◆ PROBLEM DESCRIPTION ◆
Output, as a JSON list of strings with one string per line, the stretch from the line containing "Where should I" through the end of the records, both ends included and blank lines skipped. Leave the pictures out of the answer.

── DATA ROWS

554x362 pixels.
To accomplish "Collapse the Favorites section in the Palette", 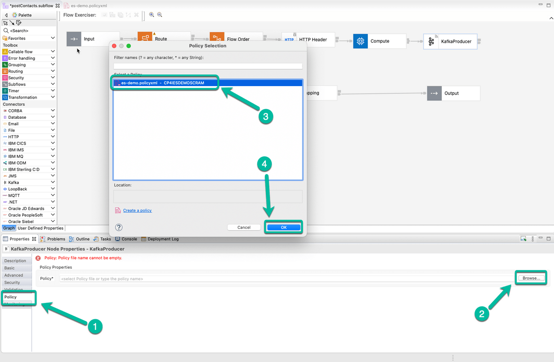I will (53, 37).
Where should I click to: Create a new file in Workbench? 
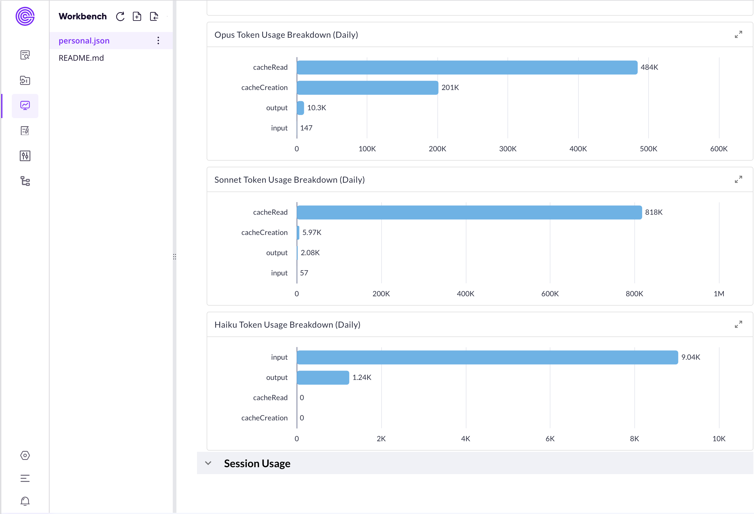137,16
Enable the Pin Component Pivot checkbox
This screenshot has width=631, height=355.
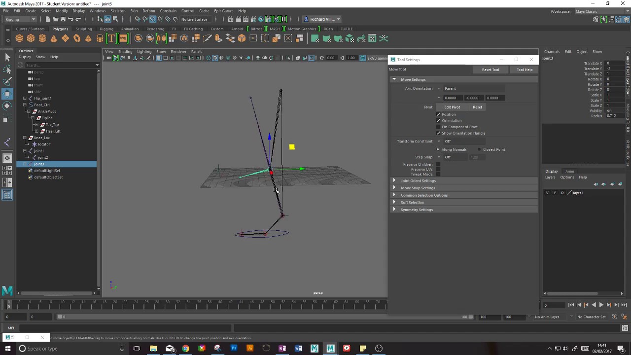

────

◆ ANSWER ◆
[
  "Where should I click to: Create a new file in Workbench? ",
  "137,16",
  "Enable the Pin Component Pivot checkbox",
  "This screenshot has width=631, height=355."
]